(Entries taken from a collection)
--- START ---
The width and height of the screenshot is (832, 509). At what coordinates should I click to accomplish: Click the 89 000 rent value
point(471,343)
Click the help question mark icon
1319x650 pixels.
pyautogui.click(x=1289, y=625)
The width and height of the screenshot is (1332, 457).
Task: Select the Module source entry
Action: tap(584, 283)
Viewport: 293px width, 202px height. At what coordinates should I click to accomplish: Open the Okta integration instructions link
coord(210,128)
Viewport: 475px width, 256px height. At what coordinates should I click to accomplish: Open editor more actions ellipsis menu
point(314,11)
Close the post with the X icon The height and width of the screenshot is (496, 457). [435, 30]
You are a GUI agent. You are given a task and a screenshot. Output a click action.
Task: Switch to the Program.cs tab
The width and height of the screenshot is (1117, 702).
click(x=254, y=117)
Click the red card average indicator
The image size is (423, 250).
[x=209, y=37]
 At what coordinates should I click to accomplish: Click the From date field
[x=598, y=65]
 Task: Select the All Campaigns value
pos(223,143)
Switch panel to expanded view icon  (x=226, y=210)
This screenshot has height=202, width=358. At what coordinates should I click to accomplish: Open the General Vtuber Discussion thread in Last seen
--- END ---
— Work request —
Filter the records above for "Switch" and copy every matching line.

— The answer —
Task: Switch to the Program.cs tab
Switch panel to expanded view icon  (x=226, y=210)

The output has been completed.